Predicting regional carbon price in China based on multi-factor HKELM by combining secondary decomposition and ensemble learning

Abstract

Accurately predicting carbon price is crucial for risk avoidance in the carbon financial market. In light of the complex characteristics of the regional carbon price in China, this paper proposes a model to forecast carbon price based on the multi-factor hybrid kernel-based extreme learning machine (HKELM) by combining secondary decomposition and ensemble learning. Variational mode decomposition (VMD) is first used to decompose the carbon price into several modes, and range entropy is then used to reconstruct these modes. The multi-factor HKELM optimized by the sparrow search algorithm is used to forecast the reconstructed subsequences, where the main external factors innovatively selected by maximum information coefficient and historical time-series data on carbon prices are both considered as input variables to the forecasting model.
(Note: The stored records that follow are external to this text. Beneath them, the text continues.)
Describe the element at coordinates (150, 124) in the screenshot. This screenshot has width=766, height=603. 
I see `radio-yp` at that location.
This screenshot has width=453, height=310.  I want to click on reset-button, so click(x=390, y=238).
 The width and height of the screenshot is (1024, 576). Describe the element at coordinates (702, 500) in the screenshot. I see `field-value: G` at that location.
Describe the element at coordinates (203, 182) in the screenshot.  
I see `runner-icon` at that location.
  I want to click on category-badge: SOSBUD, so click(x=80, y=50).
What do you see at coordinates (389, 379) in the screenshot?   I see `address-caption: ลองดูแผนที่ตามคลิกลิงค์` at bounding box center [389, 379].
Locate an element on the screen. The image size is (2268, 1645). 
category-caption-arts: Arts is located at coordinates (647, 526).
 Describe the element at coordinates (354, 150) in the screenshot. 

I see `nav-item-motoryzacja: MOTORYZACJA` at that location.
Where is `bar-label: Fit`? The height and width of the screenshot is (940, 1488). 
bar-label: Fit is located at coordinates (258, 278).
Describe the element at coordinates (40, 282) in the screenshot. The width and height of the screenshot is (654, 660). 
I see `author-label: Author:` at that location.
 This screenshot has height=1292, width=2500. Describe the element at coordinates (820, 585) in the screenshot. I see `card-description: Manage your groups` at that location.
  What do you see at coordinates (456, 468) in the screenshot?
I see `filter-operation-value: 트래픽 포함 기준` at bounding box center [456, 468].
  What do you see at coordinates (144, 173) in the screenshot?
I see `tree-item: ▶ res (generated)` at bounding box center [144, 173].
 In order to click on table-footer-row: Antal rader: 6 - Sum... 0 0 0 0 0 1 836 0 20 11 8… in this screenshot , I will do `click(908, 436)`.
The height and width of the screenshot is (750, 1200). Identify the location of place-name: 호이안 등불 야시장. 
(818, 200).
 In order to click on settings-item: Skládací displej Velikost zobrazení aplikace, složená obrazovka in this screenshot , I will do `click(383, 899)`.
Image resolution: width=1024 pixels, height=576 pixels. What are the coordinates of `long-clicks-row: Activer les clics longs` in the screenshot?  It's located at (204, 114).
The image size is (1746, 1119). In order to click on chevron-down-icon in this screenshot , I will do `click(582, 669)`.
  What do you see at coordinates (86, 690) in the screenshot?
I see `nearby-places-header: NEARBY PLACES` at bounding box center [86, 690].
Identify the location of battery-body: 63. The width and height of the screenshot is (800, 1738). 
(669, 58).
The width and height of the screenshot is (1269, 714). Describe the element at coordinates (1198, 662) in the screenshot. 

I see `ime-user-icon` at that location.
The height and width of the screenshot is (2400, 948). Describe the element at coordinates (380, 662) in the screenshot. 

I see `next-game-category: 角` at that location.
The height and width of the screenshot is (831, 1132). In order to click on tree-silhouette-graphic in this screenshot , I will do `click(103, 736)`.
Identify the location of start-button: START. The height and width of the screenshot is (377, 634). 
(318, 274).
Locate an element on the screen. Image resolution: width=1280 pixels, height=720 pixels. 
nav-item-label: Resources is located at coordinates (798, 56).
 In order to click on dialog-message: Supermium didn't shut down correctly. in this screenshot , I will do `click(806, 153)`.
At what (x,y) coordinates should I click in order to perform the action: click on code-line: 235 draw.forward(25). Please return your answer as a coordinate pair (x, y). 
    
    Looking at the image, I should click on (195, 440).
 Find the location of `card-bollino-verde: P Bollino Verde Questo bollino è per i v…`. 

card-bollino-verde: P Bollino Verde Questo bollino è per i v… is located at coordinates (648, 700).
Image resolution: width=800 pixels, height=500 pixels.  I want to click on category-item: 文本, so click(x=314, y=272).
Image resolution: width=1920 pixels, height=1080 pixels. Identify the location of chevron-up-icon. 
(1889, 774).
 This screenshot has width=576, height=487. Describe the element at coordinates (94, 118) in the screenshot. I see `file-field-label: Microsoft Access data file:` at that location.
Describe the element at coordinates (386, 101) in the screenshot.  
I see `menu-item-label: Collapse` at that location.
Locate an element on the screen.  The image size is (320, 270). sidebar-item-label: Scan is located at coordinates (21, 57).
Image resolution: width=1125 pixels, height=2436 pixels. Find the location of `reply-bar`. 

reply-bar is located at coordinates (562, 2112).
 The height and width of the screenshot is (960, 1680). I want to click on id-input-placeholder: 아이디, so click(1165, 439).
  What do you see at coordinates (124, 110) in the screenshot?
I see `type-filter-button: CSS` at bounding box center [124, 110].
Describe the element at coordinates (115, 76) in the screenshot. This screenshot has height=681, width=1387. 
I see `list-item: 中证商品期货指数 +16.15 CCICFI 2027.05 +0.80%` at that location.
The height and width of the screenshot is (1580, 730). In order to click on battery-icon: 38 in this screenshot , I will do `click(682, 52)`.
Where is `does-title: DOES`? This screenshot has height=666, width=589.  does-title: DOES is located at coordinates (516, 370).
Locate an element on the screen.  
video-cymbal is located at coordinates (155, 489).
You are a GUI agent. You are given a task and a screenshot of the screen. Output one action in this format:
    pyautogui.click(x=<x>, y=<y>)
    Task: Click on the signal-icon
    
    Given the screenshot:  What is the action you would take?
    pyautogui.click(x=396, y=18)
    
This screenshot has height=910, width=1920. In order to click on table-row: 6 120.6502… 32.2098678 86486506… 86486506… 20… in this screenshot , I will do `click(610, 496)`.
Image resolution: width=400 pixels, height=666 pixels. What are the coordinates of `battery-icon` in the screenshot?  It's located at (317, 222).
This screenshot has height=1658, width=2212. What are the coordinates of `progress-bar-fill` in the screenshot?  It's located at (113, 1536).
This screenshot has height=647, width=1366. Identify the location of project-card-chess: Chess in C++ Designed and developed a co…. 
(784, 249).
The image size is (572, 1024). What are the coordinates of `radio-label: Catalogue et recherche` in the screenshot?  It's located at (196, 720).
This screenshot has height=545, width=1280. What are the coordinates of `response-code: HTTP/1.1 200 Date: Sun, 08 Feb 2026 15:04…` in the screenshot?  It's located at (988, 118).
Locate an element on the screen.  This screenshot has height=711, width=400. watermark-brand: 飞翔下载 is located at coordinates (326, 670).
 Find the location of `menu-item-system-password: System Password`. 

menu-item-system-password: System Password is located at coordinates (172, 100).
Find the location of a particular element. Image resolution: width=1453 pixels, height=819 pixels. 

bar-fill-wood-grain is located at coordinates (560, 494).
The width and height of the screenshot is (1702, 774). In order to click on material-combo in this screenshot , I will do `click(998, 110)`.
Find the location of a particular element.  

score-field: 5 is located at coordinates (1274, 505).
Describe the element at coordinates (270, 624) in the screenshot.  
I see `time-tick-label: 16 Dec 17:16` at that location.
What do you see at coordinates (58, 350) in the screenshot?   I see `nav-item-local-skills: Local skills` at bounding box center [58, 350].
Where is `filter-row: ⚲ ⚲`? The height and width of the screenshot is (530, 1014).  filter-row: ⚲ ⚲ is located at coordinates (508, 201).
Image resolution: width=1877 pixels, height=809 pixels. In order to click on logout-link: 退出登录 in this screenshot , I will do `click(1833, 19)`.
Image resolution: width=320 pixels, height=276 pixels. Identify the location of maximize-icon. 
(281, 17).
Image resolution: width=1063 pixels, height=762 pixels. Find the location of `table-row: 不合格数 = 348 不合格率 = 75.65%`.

Following this, the improved complete ensemble-based empirical mode decomposition with adaptive noise and range entropy are respectively used to decompose and reconstruct the residual term generated by VMD. Finally, the nonlinear ensemble learning method is introduced to determine the predictions of residual term and final carbon price. In the empirical analysis of Guangzhou market, the root mean square error(RMSE), mean absolute error (MAE) and mean absolute percentage error (MAPE) of the model are 0.1716, 0.1218 and 0.0026, respectively. The proposed model outperforms other comparative models in predicting accuracy. The work here extends the research on forecasting theory and methods of predicting the carbon price.